CRISPR Off-target Effect: Transformative Role in Biology and Genetic Research

Author: Bennie George

Off-target effects include accidental point mutations, deletions, insertion inversions, and translocations. Due to its simplicity, scalability, and affordability, designing nuclease systems such as CRISPR-cas9 is becoming increasingly popular.

For the application of Cas9, methods must be considered to minimize the degree of off-target cleavage and detect the presence of off-target cleavage. Although many techniques have been developed to minimize the risk of off-target cleavage, in some cases off-target mutations remain the main focus of CRISPR/Cas9-mediated genome editing. These mutations should be carefully monitored, especially when using CRISPR/Cas9 for treatment. However, off-target analysis of the CRISPR/Cas9 system has been very challenging, especially when performed directly in the cell.
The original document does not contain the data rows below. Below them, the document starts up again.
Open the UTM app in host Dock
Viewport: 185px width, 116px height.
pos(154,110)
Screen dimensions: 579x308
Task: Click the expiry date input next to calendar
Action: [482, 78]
In order to better understand and predict how the off-target effect of Cas9 occurs, considerable efforts have been made. The development of high-throughput sequencing technology has greatly facilitated the detection and prediction of off-target effects. Some of them are specifically used to detect off-target effects, such as GUIDE-seq, Digenome seq, Circleseq or DISCOVER-seq. In addition to whole-genome sequencing technologies, these technologies also determined that Cas9 off-target effects are relatively rare and detectable. Meanwhile, a survey of the effects of Cas9 from thousands of guide RNAs has defined and refined how to predict the efficiency and off-target effects of guide RNA nucleotide sequences on specific organisms.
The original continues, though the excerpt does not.